Or even the laughable idea of downloading a tarball and running a configure script without first examining it for trojans. Such folly!


I'm guilty of this: `wget mysqltuner.pl && perl mysqltuner.pl`.


“Concerned about theoretical man-in-the-middle attacks when piping scripts from curl to your shell?”

This case is where you know what's at the URL you specified, but since it was/will be downloaded over HTTP, in principle a MITM could change the content when it's downloaded by curl, so you're running a different script than the one you reviewed/uploaded.


Yeah, but if you pipe the curl output to your shell anyway, this is the same thing.

Unless of course it's some sort of "timing attack" (advance apology to purists if I'm using this term incorrectly) and the server knows you've downloaded this once (with gosh perhaps) and then sends you the malignant stuff the second or subsequent times.

Edit: sorry, the above makes no sense because you will have reviewed it with gosh and probably wouldn't download it again.


You mean a "race condition", not timing attack.
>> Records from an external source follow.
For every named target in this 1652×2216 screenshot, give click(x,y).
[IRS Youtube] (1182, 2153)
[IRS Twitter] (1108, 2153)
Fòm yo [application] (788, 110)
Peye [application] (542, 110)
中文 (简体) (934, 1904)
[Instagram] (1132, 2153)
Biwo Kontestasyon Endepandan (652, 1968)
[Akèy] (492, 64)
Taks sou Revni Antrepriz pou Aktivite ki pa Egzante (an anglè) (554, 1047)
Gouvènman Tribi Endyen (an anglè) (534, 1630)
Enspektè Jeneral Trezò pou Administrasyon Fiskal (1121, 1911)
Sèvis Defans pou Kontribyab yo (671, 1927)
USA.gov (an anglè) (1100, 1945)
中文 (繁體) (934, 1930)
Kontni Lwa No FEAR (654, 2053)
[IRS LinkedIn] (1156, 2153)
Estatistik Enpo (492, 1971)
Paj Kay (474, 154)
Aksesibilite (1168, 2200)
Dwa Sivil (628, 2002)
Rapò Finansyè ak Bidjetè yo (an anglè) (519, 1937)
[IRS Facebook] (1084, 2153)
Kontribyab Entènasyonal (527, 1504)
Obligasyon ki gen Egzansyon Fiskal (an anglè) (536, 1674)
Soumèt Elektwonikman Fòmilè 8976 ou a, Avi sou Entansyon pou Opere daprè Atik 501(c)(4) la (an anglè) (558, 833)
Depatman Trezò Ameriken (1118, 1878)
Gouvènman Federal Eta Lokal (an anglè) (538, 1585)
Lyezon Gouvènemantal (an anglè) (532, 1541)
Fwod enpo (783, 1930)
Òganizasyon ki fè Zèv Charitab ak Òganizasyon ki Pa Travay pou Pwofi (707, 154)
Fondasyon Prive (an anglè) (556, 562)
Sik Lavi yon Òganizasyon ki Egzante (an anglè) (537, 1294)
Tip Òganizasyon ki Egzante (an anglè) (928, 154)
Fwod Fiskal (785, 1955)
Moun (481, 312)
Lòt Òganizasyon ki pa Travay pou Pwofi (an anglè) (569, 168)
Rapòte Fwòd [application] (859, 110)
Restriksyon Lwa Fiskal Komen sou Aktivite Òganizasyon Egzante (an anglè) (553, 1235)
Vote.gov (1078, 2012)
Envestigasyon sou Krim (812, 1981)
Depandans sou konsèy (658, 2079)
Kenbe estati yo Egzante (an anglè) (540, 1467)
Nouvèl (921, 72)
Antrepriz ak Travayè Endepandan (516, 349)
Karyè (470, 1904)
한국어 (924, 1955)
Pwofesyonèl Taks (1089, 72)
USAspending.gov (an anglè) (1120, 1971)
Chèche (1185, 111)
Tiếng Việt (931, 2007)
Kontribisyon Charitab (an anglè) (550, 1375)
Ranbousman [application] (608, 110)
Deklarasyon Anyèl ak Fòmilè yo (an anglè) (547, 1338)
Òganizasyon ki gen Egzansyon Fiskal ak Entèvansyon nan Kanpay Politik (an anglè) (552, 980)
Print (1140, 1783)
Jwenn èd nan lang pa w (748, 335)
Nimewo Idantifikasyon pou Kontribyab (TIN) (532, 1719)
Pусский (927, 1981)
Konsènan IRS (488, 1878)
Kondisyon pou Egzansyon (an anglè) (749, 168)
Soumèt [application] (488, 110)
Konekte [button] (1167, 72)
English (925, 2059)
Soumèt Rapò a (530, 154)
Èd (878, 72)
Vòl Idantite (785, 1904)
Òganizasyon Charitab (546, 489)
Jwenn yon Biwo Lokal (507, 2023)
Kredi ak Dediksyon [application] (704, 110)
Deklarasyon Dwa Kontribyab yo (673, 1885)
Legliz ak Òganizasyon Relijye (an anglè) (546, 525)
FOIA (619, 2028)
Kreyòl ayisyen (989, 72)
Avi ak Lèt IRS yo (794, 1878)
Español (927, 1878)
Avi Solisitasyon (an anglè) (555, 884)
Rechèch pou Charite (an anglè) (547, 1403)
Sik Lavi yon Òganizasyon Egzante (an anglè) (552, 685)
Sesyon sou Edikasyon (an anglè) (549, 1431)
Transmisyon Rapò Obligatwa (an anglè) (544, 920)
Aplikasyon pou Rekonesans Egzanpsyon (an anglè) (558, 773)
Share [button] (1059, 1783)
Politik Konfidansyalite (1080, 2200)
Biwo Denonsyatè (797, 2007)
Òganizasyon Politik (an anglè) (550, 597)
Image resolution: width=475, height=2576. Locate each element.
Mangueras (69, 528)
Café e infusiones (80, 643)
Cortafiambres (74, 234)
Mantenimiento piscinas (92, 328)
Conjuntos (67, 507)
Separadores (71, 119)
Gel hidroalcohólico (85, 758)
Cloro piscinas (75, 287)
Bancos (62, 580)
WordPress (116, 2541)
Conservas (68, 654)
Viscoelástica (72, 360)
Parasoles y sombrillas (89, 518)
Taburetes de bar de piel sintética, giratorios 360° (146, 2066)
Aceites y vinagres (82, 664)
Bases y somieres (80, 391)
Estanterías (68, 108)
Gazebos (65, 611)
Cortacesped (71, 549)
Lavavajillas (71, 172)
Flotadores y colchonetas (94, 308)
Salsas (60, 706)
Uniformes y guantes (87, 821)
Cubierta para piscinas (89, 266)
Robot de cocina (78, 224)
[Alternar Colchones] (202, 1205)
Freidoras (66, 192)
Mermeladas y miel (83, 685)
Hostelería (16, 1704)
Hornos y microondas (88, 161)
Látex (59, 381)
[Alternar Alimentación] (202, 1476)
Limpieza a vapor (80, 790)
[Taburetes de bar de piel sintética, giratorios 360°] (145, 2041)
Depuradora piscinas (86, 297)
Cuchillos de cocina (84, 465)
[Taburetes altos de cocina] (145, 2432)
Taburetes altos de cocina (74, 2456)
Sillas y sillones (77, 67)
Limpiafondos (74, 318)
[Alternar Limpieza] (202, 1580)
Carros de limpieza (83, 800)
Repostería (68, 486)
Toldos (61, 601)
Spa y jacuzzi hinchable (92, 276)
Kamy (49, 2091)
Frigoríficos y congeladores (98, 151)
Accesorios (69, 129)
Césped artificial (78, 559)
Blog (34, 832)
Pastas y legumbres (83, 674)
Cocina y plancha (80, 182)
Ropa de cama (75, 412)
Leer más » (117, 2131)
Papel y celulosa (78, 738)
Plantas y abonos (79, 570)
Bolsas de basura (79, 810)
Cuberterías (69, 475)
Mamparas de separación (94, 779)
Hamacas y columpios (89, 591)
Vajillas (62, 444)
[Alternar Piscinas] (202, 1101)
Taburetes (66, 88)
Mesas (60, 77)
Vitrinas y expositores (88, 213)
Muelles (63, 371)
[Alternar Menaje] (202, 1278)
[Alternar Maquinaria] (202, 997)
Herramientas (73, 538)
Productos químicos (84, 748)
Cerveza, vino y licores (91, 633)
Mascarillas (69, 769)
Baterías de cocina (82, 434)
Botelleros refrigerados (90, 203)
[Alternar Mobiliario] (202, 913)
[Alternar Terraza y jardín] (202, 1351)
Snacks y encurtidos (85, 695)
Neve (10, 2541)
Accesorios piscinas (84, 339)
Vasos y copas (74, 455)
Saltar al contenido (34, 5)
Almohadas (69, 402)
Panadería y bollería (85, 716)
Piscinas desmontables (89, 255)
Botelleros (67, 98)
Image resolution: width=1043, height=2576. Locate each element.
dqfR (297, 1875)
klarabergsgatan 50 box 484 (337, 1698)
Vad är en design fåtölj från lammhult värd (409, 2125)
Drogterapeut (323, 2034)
There are lots of ways you can get bad data from a given server over curl, even if using HTTPS and the attacker does not have full control over the server:

* Typo in URL and typosquatter sends you whatever commands they want

* XSS in server-side scripts leads to injection of commands via unescaped tags

There may be others I haven't thought of. Perhaps a DNS glue record can be used to inject shell metacharacters where the server has an error handler that reports the client hostname? The fact that any of these are even possible shows how fragile this mechanism is.